#### [Texto proporcionado]
# # # # #

72.- En la salud y en la enfermedad. Jules Romains puso
en boca de su lúcido y peligroso doctor Knock la frase de que las
personas sanas son enfermos que se ignoran, es decir, que ignoran que
están enfermas y el mal que padecen, lo que nos lleva a
decir, como ya sugirió alguien que no recuerdo, que la medicina ha
progresado tanto en nuestro tiempo que todos somos ya pacientes, unas
veces en acto y otras en potencia aristotélica o asintomática, como durante la
crisis sanitaria que nos confinó y encerró a todos. Si damos la
vuelta al dicho, hallamos que los enfermos serían personas sanas que
se saben enfermas porque han recibido un diagnóstico médico que así
lo acredita, y son conscientes gracias a él de su enfermedad. El
médico, decidiendo qué es un síntoma y quién se encuentra
enfermo, se ha revestido así de un poder autoritario y omnímodo de
índole sacerdotal capaz de catalogar como paciente a una persona
sana cuyos parámetros se aparten de la estadística mayoritaria, y
de rehusar a otra persona el reconocimiento social de su dolor. La enfermedad no es otra cosa
sino la conciencia del cuerpo, o, dicho de otra manera, la conciencia
de que nuestro cuerpo es nuestro y no de otro, como el alma,
individual e intransferible.

# # # # #

#### [Tareas propuestas]
a - ¿En boca de qué personaje pone Jules Romains, según el texto sobre la salud y la enfermedad, la frase de que las personas sanas son enfermos que se ignoran?
b - Explica por qué el médico se ha revestido de un poder autoritario y omnímodo de índole sacerdotal, según el texto sobre la salud y la enfermedad.
c - Por favor, escribe la continuación del texto sobre la salud y la enfermedad a partir de su última oración.

# # # # #

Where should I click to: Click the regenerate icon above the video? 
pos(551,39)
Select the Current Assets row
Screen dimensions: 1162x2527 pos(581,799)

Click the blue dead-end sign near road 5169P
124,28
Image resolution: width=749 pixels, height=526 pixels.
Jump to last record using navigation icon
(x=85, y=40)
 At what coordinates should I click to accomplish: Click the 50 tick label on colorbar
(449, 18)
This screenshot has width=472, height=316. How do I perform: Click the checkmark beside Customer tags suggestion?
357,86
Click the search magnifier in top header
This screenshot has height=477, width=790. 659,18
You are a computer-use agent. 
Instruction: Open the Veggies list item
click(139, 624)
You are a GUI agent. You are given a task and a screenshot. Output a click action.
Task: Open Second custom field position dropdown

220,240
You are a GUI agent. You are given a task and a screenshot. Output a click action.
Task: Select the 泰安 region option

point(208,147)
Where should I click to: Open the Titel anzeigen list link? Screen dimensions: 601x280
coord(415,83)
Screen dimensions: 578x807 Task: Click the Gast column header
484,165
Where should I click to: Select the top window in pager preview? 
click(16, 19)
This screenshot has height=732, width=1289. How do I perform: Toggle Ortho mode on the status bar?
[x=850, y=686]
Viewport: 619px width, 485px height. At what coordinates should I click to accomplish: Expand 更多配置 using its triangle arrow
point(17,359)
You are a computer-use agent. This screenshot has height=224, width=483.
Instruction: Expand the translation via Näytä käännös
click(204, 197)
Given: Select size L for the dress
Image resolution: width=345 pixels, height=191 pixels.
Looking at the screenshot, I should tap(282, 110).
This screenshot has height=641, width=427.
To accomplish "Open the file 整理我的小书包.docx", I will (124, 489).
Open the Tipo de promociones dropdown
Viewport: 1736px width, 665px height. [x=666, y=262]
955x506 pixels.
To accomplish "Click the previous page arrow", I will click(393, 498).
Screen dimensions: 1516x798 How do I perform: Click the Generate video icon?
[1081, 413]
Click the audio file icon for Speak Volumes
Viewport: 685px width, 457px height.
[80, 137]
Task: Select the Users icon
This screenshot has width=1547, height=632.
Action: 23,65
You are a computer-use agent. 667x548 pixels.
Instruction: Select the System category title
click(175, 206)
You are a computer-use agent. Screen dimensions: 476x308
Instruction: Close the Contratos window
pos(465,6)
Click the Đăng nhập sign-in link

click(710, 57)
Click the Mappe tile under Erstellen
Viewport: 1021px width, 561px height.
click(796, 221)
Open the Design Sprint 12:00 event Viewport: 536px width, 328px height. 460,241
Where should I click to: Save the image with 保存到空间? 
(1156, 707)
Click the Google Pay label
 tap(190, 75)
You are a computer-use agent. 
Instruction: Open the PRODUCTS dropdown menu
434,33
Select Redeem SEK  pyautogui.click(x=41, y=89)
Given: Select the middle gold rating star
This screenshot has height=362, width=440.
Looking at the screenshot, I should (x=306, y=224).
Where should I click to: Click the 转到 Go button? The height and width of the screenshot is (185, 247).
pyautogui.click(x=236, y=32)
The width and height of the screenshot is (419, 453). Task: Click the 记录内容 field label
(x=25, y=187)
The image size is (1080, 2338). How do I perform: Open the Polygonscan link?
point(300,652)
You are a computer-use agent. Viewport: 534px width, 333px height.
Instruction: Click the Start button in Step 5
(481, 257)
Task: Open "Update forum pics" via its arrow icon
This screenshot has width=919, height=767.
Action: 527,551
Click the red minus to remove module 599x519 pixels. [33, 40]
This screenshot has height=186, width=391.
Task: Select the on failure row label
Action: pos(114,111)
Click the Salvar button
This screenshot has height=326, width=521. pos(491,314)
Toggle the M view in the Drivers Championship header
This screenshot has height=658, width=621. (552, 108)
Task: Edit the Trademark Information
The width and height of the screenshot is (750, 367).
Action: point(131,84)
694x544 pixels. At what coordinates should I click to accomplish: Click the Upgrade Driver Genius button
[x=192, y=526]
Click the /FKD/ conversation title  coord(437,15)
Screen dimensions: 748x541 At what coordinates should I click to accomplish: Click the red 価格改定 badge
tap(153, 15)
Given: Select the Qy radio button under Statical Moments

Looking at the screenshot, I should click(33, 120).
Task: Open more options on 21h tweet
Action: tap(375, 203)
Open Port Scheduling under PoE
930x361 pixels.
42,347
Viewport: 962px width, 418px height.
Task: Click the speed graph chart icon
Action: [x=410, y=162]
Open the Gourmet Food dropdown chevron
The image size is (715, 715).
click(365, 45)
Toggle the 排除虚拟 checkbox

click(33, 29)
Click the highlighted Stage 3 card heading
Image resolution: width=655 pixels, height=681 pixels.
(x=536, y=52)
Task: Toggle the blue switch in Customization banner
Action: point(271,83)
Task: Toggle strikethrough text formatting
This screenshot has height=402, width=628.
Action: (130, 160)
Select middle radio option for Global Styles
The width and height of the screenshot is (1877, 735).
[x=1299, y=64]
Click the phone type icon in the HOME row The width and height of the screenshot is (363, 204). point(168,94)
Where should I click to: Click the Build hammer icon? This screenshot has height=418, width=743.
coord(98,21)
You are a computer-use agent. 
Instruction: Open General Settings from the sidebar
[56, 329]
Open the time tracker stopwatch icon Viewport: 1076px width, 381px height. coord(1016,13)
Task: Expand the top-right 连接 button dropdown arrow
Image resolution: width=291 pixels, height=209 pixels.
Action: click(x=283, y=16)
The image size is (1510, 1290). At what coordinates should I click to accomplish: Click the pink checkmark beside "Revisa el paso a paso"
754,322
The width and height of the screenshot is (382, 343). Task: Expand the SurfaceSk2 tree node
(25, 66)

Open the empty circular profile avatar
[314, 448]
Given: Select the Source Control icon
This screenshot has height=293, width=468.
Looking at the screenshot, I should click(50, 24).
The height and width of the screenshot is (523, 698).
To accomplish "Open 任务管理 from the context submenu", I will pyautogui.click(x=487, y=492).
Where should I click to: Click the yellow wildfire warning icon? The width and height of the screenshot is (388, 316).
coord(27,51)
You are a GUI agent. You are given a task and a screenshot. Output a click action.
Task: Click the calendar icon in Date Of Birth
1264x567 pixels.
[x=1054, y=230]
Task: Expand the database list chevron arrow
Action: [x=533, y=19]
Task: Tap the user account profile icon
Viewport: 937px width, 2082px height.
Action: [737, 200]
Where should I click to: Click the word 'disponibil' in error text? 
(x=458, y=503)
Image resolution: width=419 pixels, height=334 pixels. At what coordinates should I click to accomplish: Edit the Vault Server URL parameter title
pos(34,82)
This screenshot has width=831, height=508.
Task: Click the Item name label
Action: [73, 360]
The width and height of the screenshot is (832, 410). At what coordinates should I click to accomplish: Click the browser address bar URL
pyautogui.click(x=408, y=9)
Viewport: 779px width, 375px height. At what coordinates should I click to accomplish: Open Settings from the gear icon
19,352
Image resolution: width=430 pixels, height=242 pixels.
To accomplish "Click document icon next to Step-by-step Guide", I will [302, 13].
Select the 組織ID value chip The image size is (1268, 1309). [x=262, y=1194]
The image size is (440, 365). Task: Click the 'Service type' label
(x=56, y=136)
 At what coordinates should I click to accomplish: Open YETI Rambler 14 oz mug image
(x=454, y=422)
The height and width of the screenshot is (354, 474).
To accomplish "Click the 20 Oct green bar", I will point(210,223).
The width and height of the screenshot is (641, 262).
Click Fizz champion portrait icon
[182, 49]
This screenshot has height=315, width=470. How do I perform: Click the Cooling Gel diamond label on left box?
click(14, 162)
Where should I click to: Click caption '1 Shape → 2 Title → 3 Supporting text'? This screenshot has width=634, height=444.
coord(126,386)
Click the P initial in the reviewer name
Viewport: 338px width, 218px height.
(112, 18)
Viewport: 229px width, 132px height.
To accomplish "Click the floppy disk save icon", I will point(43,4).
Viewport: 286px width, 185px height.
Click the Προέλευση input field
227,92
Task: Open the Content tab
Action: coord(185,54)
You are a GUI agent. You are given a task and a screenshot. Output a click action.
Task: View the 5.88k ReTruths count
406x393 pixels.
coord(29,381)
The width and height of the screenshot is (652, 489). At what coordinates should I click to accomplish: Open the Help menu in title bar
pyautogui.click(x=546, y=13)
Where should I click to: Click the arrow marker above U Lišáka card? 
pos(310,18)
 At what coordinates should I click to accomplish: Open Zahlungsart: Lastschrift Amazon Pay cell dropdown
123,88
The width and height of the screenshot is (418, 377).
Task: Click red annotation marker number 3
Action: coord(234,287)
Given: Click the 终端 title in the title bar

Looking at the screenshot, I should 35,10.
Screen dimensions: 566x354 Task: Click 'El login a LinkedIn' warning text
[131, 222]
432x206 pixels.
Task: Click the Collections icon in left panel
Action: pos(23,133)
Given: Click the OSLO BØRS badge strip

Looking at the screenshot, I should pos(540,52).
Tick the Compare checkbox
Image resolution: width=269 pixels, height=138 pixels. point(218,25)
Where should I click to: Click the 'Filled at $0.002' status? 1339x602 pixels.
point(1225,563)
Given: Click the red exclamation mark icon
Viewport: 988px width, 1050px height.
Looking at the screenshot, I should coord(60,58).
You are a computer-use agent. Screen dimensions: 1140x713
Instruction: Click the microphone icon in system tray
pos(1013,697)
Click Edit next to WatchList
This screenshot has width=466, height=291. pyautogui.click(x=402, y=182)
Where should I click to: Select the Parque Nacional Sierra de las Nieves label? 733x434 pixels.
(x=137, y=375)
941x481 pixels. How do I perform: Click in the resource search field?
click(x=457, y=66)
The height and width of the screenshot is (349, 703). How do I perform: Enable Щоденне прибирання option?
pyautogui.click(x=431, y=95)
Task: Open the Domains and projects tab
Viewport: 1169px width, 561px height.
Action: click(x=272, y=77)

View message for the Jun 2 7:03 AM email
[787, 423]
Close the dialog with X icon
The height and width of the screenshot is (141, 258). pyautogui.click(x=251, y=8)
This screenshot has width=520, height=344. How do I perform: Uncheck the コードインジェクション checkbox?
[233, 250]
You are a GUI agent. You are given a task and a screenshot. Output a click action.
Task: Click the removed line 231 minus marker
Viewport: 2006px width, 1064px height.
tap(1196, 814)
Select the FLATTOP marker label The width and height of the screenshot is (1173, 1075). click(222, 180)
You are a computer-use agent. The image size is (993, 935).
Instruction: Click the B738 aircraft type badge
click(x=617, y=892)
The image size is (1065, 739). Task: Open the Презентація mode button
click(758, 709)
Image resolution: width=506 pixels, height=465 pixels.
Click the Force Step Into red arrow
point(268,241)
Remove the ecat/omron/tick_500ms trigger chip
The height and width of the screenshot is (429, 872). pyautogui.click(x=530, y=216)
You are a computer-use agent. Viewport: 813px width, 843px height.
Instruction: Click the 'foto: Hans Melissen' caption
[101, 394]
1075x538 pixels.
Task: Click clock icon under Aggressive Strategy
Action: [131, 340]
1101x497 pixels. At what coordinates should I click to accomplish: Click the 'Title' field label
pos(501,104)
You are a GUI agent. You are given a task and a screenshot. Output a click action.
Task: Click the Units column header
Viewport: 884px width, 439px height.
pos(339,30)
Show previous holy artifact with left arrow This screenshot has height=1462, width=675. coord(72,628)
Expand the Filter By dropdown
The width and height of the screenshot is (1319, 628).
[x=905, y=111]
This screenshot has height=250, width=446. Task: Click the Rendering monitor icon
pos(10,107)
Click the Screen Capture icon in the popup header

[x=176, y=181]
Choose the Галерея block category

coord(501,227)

# # # # #

#### [Respuestas]
a - En boca del doctor Knock.

b - Porque es él quien decide qué es un síntoma y quién se encuentra enfermo. Con ese poder puede catalogar como paciente a una persona sana cuyos parámetros se aparten de la estadística mayoritaria y negar a otra persona el reconocimiento social de su dolor.

c -
73.- Empleados. Hemos sido
esclavos, después siervos, ahora somos empleados, públicos o
privados, según nos contrate el Estado o el Capital, tanto monta,
monta tanto el Estado como el Mercado, gracias a las florituras del
lenguaje políticamente cortés; empleados, que no sólo quiere decir
que tengamos un empleo, sino sobre todo que el empleo nos tiene a
nosotros, nos usa y abusa de nosotros que somos así utilizados. Los empleados hacemos hogaño
las mismas cosas que hacían antaño los esclavos, pero se nos ha
cambiado el nombre, brillante ejercicio retórico éste de
dignificación apelativa, menudo eufemismo.
74.- El enemigo. El enemigo
número uno es uno mismo porque uno hace siempre, aunque no quiera,
lo que está mandado. Uno obra según su propia voluntad, así y sólo
así obra según la voluntad de Dios, que eso es lo que quiere el
Señor. Dios quiere que hagas lo que a ti te dé la gana, porque así
y sólo así estás haciendo, sólo lo sabe Él, lo que Dios manda,
cumpliendo la divina voluntad.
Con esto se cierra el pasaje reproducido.